The Kentucky portion of the Louisville Metropolitan Statistical Area (MSA) is comprised of the Kentucky Counties of Bullitt, Oldham, and Jefferson. Presently, Jefferson County, Start Printed Page 55and portions of Bullitt and Oldham Counties, comprise the Kentucky portion of the Louisville 1-Hour Ozone Maintenance Area. This maintenance status means these counties were formerly designated nonattainment for the 1-hour ozone standard, are now attaining this standard, and have since been redesignated to attainment for the 1-hour ozone standard (October 23, 2001, 66 FR 53665). This area was previously classified as a moderate nonattainment area, thus the requirement for the I/M program. Jefferson County was redesignated to attainment for CO on April 16, 1990 (55 FR 14092). On April 30, 2004 (69 FR 23858), EPA designated Jefferson County, Kentucky nonattainment for the 8-hour ozone NAAQS, effective June 15, 2004. Currently, Jefferson County, Kentucky is violating the PM2.5 NAAQS based on 2001-2003 air quality data. EPA identified Jefferson County as nonattainment for PM2.5 on December 17, 2004.

__________________________________________________

> _Challenges_:
**a)** Please rewrite the paragraph of the Louisville air quality passage that begins "The Kentucky portion of the Louisville Metropolitan Statistical Area" as a short bulleted list, keeping its main facts.
**b)** Carry the Louisville air quality passage forward, beginning after its final sentence.

> _Data supplied_:
__________________________________________________

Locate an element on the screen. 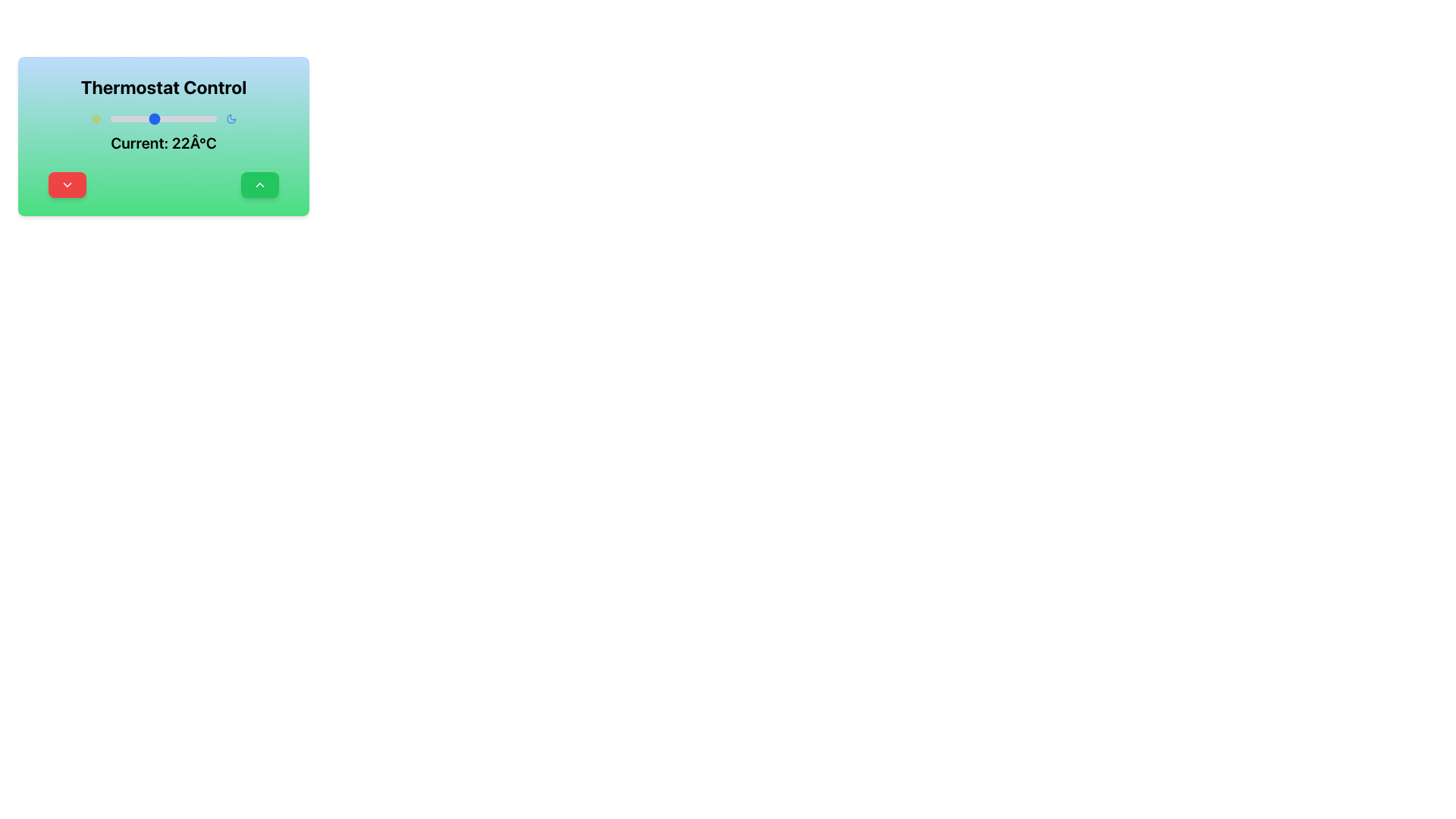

__________________________________________________

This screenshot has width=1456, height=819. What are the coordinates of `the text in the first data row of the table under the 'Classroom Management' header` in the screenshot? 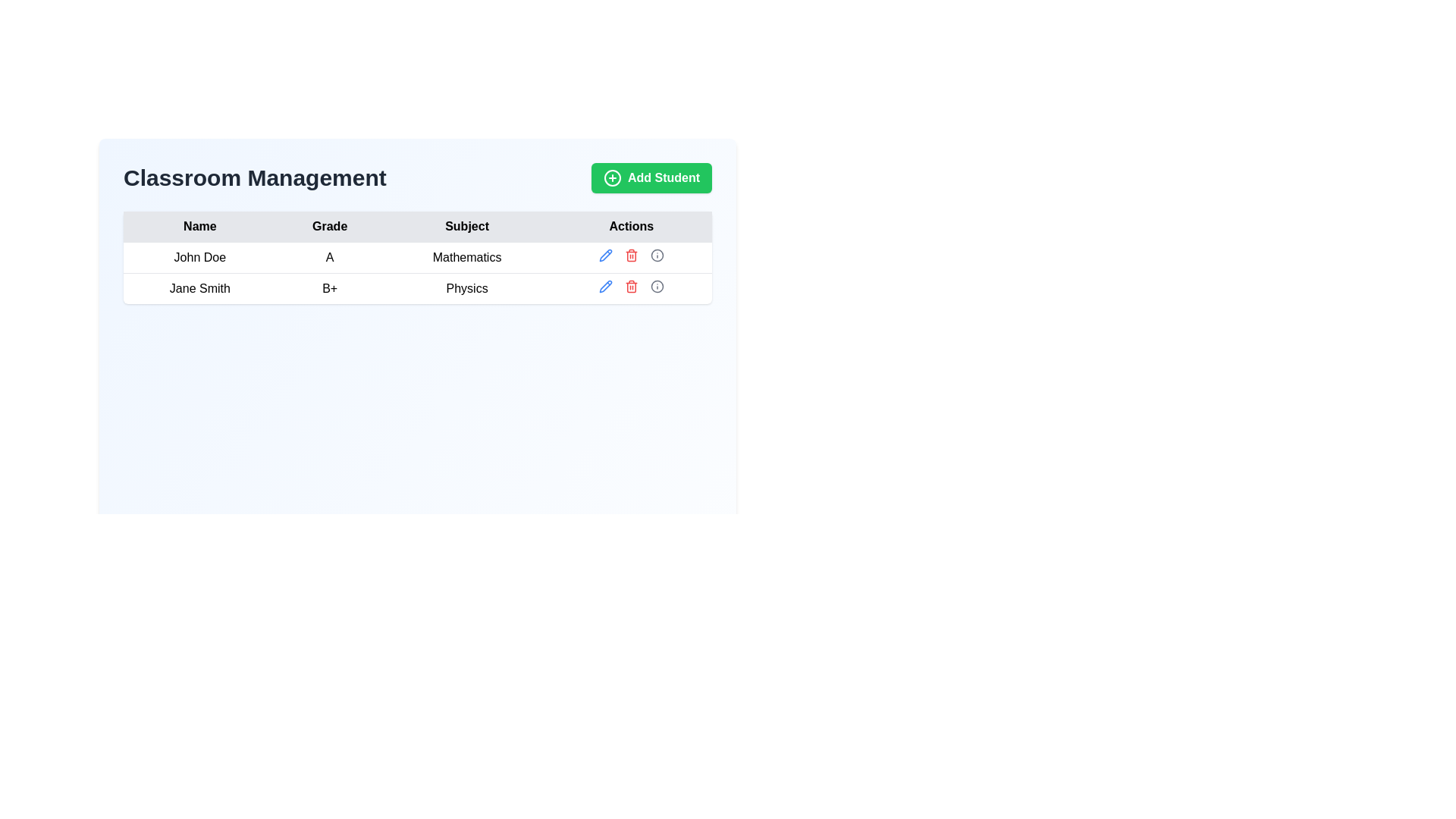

__________________________________________________

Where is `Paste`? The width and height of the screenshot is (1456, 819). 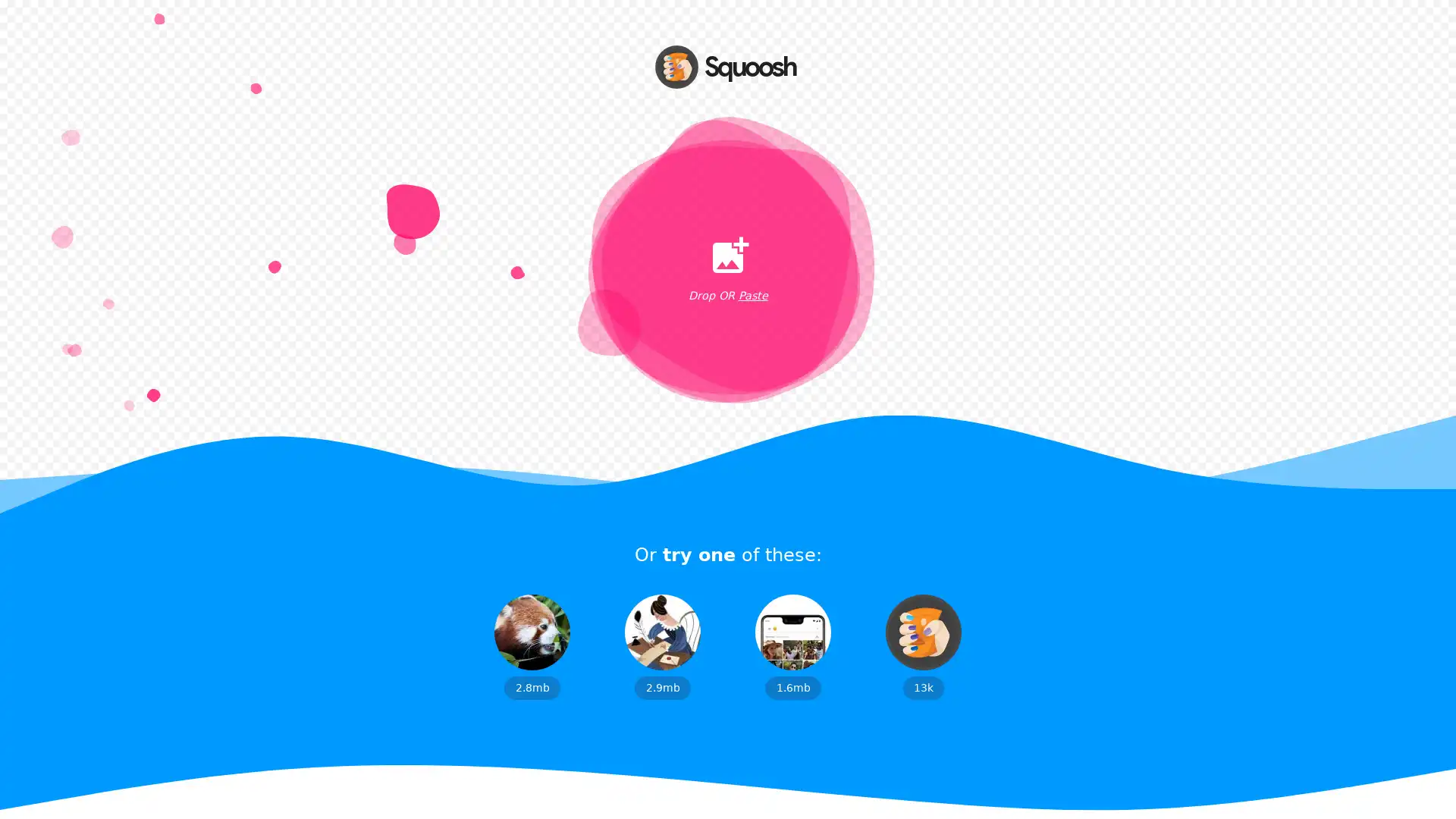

__________________________________________________

> _Task-by-task results_:
**a)**
- The Kentucky portion of the Louisville MSA consists of Bullitt, Oldham, and Jefferson Counties.
- Jefferson County and parts of Bullitt and Oldham Counties form the Kentucky portion of the Louisville 1-Hour Ozone Maintenance Area.
- These counties were once nonattainment for the 1-hour ozone standard. They now attain it and were redesignated to attainment on October 23, 2001 (66 FR 53665).
- The area was previously classified as moderate nonattainment, which is why the I/M program is required.
- Jefferson County was redesignated to attainment for CO on April 16, 1990 (55 FR 14092).
- On April 30, 2004 (69 FR 23858), EPA designated Jefferson County nonattainment for the 8-hour ozone NAAQS, effective June 15, 2004.
- Based on 2001-2003 air quality data, Jefferson County is violating the PM2.5 NAAQS. EPA identified it as nonattainment for PM2.5 on December 17, 2004.

**b)**
As a supplemental package to the September 22, 2003, SIP revision, the Commonwealth of Kentucky submitted a February 20, 2004, proposed amendment to the Kentucky SIP in response to EPA's October 27, 2003, letter requesting further information. This proposed amendment identified for public comment potential emission reductions to compensate for the NOX and VOC emission increases resulting from removing the Jefferson County VET Program as an active control measure in the SIP. To demonstrate non-interference with applicable requirements of the Act, EPA believes that the potential, compensating emission reductions must be equivalent to or greater than those achieved with the VET Program. Concurrently, the Louisville Metro Air Pollution Control District (i.e., “District”) also submitted this same package to EPA to solicit EPA's comments during the public comment period. The public hearing was held on March 31, 2004. On May 26, 2004, the Commonwealth of Kentucky submitted the final version of the supplemental information to replace the February 20, 2004, proposal. The May 26, 2004, final supplemental package provides the selected option for acquiring compensating equivalent emissions reductions from the Kosmos Cement Company (“Kosmos”) in Jefferson County and additional supporting documentation. To compensate for the closure of the VET Program, equivalent emissions are needed to replace an anticipated increase of 1.89 tons per summer day (tpsd) of VOC and 1.68 tpsd of NOX in the year 2005.
II. What Authorities Apply to Moving the Jefferson County I/M Program to a Contingency Measure in the Kentucky SIP?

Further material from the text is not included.